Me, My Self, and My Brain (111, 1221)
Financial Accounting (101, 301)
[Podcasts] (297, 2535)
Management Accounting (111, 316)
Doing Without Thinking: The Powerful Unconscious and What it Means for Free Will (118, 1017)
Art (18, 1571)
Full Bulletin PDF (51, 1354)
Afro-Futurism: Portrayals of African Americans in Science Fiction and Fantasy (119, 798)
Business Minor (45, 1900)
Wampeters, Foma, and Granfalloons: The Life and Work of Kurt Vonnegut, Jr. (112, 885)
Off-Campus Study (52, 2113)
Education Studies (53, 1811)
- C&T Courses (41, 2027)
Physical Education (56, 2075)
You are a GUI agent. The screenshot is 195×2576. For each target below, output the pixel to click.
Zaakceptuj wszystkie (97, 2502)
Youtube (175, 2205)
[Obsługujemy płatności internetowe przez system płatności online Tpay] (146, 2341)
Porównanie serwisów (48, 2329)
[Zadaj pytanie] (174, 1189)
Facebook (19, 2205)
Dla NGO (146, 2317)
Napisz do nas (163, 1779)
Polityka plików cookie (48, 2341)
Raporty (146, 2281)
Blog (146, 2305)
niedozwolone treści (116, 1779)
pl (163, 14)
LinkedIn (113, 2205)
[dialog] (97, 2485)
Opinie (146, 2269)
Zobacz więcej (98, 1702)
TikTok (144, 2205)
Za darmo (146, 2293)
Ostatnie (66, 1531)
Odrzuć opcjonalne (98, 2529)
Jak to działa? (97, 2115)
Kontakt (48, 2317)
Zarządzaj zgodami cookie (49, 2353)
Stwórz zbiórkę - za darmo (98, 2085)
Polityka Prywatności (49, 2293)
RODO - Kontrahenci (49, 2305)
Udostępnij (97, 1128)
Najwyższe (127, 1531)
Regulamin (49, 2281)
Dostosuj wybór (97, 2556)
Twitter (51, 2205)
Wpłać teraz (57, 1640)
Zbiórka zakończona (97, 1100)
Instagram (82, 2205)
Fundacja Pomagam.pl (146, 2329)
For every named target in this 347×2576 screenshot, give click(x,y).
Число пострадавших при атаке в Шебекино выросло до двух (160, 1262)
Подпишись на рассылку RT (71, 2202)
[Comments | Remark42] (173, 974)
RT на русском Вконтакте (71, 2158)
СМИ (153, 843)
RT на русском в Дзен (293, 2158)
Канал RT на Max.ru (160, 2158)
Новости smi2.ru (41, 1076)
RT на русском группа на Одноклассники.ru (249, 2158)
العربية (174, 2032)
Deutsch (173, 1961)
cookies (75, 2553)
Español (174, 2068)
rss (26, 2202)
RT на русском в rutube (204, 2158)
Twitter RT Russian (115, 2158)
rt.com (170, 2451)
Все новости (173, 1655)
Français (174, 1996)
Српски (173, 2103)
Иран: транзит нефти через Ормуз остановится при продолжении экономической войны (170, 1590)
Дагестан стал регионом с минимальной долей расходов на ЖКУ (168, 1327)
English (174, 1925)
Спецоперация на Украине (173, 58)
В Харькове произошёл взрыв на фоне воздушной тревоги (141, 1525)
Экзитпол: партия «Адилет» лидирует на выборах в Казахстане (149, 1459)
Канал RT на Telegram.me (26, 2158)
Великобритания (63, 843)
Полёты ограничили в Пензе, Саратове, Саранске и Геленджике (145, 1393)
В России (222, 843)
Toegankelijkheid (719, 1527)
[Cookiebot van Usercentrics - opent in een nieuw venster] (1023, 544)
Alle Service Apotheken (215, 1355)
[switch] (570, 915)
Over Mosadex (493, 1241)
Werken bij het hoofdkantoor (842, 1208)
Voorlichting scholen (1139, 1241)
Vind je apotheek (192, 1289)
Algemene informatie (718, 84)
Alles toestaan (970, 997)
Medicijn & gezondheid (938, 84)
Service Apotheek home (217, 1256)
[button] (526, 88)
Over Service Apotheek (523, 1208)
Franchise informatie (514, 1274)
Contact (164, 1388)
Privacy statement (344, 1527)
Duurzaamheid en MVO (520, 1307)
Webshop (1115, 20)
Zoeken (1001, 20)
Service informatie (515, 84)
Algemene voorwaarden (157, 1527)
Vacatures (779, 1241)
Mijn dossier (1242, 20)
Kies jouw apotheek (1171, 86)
■ ■ ■ ■
# DIRECTIONS FOR THIS TASK
When you have gone through the records above, say how many lines include the word "informatie", and write nothing besides that number.

# SOLUTION
3